--- Data shown ---
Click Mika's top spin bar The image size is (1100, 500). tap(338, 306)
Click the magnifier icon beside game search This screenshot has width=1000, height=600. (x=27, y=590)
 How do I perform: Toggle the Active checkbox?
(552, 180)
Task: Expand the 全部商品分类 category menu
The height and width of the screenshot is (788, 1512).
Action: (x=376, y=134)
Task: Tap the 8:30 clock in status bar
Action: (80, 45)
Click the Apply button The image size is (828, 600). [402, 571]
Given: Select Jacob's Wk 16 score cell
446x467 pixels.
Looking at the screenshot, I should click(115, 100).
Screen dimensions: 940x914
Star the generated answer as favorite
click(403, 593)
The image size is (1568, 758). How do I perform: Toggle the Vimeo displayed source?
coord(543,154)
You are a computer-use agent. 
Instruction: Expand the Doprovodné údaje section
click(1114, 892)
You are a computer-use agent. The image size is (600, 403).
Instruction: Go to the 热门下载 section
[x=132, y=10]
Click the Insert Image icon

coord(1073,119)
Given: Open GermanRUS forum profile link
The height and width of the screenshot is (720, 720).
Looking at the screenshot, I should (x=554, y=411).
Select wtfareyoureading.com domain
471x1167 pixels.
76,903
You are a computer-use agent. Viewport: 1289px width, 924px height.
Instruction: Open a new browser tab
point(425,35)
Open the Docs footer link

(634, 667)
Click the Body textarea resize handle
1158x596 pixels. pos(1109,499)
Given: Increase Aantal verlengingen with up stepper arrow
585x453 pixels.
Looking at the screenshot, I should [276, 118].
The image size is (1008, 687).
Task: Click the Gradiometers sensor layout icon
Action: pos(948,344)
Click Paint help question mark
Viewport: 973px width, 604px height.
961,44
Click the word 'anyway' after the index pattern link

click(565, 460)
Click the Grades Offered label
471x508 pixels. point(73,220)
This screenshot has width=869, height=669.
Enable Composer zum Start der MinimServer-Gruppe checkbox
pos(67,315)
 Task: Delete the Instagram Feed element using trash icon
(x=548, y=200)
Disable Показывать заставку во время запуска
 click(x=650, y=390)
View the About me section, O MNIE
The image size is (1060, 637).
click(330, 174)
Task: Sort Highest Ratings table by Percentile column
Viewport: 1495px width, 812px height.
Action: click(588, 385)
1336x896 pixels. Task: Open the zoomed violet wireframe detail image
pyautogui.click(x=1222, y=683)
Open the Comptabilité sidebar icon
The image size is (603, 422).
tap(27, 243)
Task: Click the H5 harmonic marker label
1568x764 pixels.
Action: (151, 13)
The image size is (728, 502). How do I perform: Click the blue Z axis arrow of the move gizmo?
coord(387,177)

--- What you are asked to do ---
What lines in the material mention "This"? Copy every one of them.

--- Task answer ---
Click the magnifier icon beside game search This screenshot has width=1000, height=600. (x=27, y=590)
This screenshot has width=869, height=669.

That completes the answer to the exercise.